Six months is nothing my friend. You're lucky it wasn't six years, a million dollars and two children. If you can afford a therapist it would be a good investment.
I understand the bit about her being lethargic and doing nothing for six months while you ran around doing everything for her. And now... . she has all the energy in the world. Just like mine... . like a person with a physical disability one minute and a an Olympic athlete the next.
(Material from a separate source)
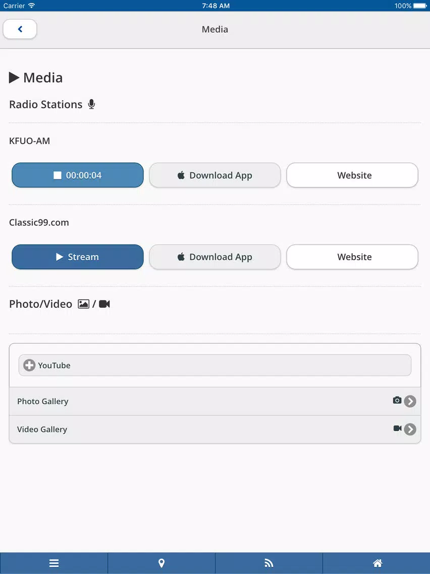Stop the KFUO-AM stream playback

(x=78, y=175)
Put it down to experience and feel thankful that it was only six months. If this is how six months of abuse affects you, imagine six years. Consider yourself lucky and treat yourself to something to celebrate your good fortune in dodging a bullet.
[quote author=Jb2003
It was not about you that she didn't get out of bed - pwBPD have a gift of reading people and learning how to act, what to say for them to attach... . pwBPD are chameleons to whatever/whoever the situation requires - part of the "unstable sense of self" criteria.
You allowed her to do that. You showed her you would do everything for her and that she didn't need to do anything for herself. So now that you know this, what exactly are you hurt about? What are you missing here?
Cut the whining and start celebrating. Live your life and forget about her. You lucky man, you! If only I could be in your shoes.